The article had some blip impact yesterday, with web visits to my website up about 15% above Thursday. But previously when there's been a prominent article about Sullivan County in the NY press, the short-term blip impact has been much greater, with 30% to 40% jumps in visits for a few days. In fairness, my website isn't optimized as well for a search on "Bethel, NY Real Estate", compared to other Sullivan County real estate terms. So other brokers may have seen more of a jump. While the article is certainly positive, I don't think it had people rushing to their computers to search for Bethel real estate before its all gone.

I have a personal parallel. Many regular readers knew I was in the process of buying a coop in the Bronx, in the Kingsbridge Heights section around 231st and Broadway. A week ago, I was rejected by the coop board. Turns out they don't want a "pied a terre", or a second home owner. (I was the second applicant rejected on this apartment; the seller is upset, to say the least.) The broker practically pleaded with me to appeal, but I decided to let the deal die. I just didn't have a great feel about the whole process. Then this week. Time Out had an article on the up and coming neighborhoods outside of Manhattan. The upper Kingsbridge Heights neighborhood in the Bronx was #2 on the list. I went into a mini-panic, thinking I should try to resuscitate the deal, that I'll never be able to find anything at this price there again, that its going to be so hot the neighborhood will defy all the other real estate market indicators. That may be so, and if I decide to pursue something in that neighborhood in a year I may pay more than I would today. But the article along wasn't enough to move me over the line. I perceived a minimal downside to waiting. I think the same is true of the NY Times article and Bethel.

DK - to clarify - I don't think prices on most of SC real estate should/will roll back to 2002 prices - I used Chapin as an example because those prices were extremely aggressive at the time. So while the general market doubled from a pretty affordable starting point, Chapin's prices more than doubled from a very expensive starting point - and a lot of Chapin imitations followed suit.

The point being - as you have said many times - how big is the $1m+, custom home market in SC? Could these big development projects help themselves and the County's growth at the same time by understanding the market better instead of waiting around for their wishful thinking assumptions to bear fruit?

There is a big difference between a $700k second home and a $1.5m second home, and the truth is - most of these projects that are currently stalled can make money at both price points - although perhaps not enough to cover the inefficiencies and structural overhead quick success can create.

Whether it be Chapin, Bethel Farms, or the Highlands - 5 acre non-lakefront land in these projects should be priced under $100,000. I'm not sure if being behind the gate (with few other amenities or advantages) should enable land to be priced 3x higher than the market in general.

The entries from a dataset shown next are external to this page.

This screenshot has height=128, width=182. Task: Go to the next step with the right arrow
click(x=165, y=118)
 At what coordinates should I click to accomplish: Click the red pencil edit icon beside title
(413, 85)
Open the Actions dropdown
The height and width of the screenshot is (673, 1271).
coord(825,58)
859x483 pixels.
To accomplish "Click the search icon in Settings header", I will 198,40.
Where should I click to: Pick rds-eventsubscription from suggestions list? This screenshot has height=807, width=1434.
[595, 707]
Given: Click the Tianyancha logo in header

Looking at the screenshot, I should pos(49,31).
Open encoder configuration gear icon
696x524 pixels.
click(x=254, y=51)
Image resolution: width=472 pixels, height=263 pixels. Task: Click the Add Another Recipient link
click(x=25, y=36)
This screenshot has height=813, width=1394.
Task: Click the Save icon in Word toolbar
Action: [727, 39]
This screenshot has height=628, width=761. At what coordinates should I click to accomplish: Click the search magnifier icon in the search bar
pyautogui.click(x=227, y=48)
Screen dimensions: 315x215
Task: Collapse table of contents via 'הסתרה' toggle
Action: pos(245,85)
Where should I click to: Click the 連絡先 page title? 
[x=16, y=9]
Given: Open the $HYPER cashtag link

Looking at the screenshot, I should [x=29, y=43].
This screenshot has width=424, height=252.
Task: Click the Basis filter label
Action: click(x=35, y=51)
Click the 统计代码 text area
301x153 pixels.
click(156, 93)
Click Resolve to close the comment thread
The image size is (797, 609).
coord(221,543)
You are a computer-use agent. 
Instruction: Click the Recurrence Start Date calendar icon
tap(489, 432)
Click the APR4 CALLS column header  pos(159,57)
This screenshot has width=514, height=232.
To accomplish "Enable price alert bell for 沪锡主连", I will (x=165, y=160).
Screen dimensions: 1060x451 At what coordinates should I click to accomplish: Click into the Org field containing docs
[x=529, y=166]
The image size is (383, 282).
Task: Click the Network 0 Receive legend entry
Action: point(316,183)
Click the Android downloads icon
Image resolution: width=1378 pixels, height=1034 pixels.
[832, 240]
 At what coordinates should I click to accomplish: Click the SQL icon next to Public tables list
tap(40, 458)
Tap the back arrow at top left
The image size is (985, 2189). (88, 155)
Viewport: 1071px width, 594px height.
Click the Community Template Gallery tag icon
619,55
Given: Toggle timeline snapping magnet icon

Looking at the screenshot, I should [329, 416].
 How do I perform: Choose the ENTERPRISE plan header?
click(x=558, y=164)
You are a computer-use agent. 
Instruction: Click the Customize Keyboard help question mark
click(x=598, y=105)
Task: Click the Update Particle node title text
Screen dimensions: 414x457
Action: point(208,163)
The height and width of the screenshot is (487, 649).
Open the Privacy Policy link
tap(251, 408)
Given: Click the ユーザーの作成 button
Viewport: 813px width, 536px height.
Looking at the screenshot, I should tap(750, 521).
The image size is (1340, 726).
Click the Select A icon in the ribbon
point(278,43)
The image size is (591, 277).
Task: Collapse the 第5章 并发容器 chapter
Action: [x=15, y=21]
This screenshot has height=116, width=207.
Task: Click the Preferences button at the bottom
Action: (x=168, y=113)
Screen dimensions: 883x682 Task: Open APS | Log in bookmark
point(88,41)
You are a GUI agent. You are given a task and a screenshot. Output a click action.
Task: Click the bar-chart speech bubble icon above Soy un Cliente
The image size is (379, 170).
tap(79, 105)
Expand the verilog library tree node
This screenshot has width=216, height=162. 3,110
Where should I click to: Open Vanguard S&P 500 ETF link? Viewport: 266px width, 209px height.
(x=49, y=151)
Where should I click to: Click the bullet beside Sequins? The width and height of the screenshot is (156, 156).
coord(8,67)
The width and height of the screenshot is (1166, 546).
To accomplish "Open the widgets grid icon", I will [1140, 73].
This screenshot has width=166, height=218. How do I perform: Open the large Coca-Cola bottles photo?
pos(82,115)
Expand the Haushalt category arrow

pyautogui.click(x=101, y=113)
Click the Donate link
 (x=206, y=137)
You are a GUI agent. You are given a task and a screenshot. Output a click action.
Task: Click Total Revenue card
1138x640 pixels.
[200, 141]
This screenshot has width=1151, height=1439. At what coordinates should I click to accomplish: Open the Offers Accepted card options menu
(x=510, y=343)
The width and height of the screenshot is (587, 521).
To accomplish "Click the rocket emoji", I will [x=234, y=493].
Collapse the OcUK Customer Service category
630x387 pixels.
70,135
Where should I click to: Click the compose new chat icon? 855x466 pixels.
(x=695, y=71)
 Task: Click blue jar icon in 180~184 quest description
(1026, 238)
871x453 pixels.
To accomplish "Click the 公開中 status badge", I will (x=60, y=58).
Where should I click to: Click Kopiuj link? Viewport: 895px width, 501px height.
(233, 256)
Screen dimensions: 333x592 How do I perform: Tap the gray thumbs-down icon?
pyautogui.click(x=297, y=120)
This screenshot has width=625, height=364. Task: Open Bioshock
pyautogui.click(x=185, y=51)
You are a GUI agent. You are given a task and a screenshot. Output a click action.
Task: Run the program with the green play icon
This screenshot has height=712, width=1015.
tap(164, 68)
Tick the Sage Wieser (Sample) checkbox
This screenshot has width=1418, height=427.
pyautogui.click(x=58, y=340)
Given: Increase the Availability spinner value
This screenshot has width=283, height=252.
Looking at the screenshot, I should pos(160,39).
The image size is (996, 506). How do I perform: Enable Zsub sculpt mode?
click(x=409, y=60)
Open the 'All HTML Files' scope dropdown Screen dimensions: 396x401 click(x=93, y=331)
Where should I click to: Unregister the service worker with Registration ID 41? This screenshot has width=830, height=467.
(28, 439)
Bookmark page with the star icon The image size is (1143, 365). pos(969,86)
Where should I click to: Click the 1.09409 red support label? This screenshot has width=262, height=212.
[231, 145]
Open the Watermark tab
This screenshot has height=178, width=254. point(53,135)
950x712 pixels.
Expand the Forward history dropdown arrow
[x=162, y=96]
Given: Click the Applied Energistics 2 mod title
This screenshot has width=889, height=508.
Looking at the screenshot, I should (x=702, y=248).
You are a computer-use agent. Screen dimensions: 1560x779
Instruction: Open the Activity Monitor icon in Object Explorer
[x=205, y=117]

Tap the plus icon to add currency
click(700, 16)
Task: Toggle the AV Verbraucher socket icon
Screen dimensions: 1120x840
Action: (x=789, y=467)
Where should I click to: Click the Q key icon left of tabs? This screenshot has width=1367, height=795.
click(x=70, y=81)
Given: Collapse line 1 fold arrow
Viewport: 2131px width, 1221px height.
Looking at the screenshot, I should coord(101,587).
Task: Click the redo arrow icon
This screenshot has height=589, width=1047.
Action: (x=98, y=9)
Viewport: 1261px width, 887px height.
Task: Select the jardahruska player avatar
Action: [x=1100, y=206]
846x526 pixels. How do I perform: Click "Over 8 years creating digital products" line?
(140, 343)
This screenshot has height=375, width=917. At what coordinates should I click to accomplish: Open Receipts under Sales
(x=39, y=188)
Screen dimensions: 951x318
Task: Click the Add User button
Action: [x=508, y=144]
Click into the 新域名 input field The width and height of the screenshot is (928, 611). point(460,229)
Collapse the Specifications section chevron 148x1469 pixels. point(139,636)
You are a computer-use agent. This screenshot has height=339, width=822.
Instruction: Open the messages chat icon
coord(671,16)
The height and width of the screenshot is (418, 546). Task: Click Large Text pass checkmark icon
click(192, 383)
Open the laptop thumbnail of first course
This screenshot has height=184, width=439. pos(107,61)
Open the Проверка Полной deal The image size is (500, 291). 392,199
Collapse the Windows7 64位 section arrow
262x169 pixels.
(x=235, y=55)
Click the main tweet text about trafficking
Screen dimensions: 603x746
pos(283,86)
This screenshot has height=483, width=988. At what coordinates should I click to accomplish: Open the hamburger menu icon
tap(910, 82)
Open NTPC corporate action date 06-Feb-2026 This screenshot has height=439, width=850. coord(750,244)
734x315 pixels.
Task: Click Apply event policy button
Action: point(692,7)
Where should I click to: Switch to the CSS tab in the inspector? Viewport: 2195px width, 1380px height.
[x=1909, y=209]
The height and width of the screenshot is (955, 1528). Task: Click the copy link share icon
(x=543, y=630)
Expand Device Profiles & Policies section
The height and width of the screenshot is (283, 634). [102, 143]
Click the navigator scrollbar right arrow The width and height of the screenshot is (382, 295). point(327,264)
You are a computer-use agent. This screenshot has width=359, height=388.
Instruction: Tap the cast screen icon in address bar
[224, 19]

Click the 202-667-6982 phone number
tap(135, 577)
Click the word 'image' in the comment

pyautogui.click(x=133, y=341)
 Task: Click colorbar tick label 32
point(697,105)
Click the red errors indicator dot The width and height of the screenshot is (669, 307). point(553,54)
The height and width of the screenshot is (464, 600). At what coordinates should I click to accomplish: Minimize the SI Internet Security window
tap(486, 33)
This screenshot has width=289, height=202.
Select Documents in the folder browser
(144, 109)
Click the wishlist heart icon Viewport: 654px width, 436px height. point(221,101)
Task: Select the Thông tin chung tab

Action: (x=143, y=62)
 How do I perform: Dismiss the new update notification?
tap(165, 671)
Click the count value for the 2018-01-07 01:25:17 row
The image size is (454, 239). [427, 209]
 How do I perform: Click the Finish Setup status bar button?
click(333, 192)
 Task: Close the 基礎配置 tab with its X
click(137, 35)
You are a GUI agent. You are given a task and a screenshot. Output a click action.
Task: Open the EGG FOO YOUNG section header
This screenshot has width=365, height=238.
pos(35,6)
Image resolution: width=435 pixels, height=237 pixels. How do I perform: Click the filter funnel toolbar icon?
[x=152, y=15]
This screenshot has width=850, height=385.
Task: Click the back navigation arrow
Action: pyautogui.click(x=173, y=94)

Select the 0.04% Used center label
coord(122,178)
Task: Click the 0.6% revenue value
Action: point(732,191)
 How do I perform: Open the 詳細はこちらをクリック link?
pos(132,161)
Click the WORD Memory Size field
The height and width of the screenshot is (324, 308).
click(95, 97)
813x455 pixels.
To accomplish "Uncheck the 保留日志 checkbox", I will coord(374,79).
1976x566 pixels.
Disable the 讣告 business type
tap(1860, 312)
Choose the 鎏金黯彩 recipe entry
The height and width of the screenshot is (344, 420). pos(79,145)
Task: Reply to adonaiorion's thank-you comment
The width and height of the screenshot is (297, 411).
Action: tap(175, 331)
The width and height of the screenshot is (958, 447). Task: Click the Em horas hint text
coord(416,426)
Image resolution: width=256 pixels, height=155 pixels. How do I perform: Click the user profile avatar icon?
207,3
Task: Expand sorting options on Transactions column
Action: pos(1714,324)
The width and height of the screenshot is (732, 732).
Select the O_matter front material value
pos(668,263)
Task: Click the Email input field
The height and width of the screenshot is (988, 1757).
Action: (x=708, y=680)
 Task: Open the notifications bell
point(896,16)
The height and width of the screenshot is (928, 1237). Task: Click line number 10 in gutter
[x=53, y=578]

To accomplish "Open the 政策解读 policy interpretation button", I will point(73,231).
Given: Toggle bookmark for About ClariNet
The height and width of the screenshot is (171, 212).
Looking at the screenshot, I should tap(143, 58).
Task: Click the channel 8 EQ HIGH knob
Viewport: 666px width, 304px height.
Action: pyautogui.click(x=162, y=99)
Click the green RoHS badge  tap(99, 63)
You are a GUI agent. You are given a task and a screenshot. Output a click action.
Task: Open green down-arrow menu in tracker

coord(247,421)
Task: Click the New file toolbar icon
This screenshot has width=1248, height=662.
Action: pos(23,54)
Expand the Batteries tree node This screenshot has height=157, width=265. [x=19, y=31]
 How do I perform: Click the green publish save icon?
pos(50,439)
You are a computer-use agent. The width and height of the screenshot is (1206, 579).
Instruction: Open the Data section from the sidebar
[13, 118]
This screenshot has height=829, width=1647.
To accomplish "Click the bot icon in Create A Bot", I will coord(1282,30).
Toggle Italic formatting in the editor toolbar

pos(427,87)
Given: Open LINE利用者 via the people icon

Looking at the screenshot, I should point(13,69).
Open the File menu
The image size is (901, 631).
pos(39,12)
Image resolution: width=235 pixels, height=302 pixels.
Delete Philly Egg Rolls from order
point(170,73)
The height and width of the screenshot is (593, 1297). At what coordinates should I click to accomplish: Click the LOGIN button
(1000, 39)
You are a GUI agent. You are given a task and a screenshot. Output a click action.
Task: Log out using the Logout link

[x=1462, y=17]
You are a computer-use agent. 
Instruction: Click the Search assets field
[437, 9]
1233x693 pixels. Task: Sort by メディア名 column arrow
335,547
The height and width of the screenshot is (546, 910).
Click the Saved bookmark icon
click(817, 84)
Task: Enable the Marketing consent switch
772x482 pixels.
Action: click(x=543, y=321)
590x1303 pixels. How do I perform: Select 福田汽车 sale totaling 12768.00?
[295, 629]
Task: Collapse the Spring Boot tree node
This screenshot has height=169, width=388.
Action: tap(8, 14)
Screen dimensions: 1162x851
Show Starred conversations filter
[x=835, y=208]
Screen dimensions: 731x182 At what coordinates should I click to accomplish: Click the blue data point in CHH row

As a buyer's agent, I'm sure you have trouble recommending non-lakefront land in these projects - which is bad for everyone.

A terrible position for the 400 realtors in Sullivan co. Many jobs to be lost over the coming year. The recession is going to be like a giant Katrina rumbling through quietly and taking with it people's hopes and dreams of making a decent living.

John - there's medicine you can take.

I wouldn't be surprised if we see a 25% drop in Realtors here over the next year. There are 3 times during the year when a Realtor has to put out real money to continue in the business. During the 1st quarter of 2008, Realtor membership dues are payable. On July 1st, the annual fee for their Multiple Listing membership is due. And sometime during the year, just like your car renewal, they have to renew (and pay for) their real estate license. If you're a member of more than one MLS, or are licensed in both NY and PA, those fees and memberships can add up to well over $1,000. At any of those payment points, we're likely to see drop offs and shrinking of the Realtor ranks.